Task statement »
After finding the line containing "You are a computer-use agent. Image resolution: width=602" below, please output that line and each following one through the line containing "You are a computer-use agent. Image resolution: width=1197", exactly as written.

[Pixel coordinate grounding data]
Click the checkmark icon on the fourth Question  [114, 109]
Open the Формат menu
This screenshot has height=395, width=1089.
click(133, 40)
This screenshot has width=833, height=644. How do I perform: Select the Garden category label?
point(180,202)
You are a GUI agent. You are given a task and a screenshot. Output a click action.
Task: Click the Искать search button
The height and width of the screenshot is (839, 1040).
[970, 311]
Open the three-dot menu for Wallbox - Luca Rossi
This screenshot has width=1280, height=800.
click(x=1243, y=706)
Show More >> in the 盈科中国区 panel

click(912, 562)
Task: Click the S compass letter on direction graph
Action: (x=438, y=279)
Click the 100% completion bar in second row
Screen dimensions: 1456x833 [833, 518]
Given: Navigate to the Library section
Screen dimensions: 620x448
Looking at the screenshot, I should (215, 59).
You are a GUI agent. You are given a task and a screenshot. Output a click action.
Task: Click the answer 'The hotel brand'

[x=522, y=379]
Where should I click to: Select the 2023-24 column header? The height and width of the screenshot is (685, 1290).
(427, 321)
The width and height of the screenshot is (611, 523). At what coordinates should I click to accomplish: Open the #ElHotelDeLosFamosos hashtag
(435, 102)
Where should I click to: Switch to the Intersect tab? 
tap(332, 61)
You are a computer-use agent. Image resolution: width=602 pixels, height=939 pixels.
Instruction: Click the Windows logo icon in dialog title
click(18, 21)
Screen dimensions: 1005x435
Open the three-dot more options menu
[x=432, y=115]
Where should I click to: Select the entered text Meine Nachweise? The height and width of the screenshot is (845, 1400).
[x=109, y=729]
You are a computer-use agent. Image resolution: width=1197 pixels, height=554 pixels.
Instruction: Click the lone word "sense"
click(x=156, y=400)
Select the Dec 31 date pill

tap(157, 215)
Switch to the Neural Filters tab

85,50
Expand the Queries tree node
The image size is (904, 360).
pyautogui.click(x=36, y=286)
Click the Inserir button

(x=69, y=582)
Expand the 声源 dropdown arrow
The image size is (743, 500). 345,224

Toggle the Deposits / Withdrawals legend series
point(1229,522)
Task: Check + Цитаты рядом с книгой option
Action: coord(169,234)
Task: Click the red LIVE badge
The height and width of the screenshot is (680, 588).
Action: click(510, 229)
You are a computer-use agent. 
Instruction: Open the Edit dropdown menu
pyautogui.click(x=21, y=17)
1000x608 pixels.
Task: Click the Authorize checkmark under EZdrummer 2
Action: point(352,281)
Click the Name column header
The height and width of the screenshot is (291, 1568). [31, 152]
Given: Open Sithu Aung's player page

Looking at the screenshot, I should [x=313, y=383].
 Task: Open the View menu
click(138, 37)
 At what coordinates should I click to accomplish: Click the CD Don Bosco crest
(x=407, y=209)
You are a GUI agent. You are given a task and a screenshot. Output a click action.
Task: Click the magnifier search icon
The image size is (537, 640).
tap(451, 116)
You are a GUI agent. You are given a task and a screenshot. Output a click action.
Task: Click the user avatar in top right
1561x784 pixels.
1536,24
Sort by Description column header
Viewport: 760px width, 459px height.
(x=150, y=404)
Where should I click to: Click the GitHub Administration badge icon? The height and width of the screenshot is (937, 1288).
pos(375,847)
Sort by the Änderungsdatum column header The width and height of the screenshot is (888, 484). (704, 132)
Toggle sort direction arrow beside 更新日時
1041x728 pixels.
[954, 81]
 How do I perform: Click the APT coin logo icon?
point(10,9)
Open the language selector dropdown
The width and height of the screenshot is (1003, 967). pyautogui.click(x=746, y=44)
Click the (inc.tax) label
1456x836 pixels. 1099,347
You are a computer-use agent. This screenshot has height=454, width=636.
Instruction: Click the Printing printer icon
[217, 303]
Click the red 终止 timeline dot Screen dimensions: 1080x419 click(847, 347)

Exercise answer »
You are a computer-use agent. Image resolution: width=602 pixels, height=939 pixels.
Instruction: Click the Windows logo icon in dialog title
click(18, 21)
Screen dimensions: 1005x435
Open the three-dot more options menu
[x=432, y=115]
Where should I click to: Select the entered text Meine Nachweise? The height and width of the screenshot is (845, 1400).
[x=109, y=729]
You are a computer-use agent. Image resolution: width=1197 pixels, height=554 pixels.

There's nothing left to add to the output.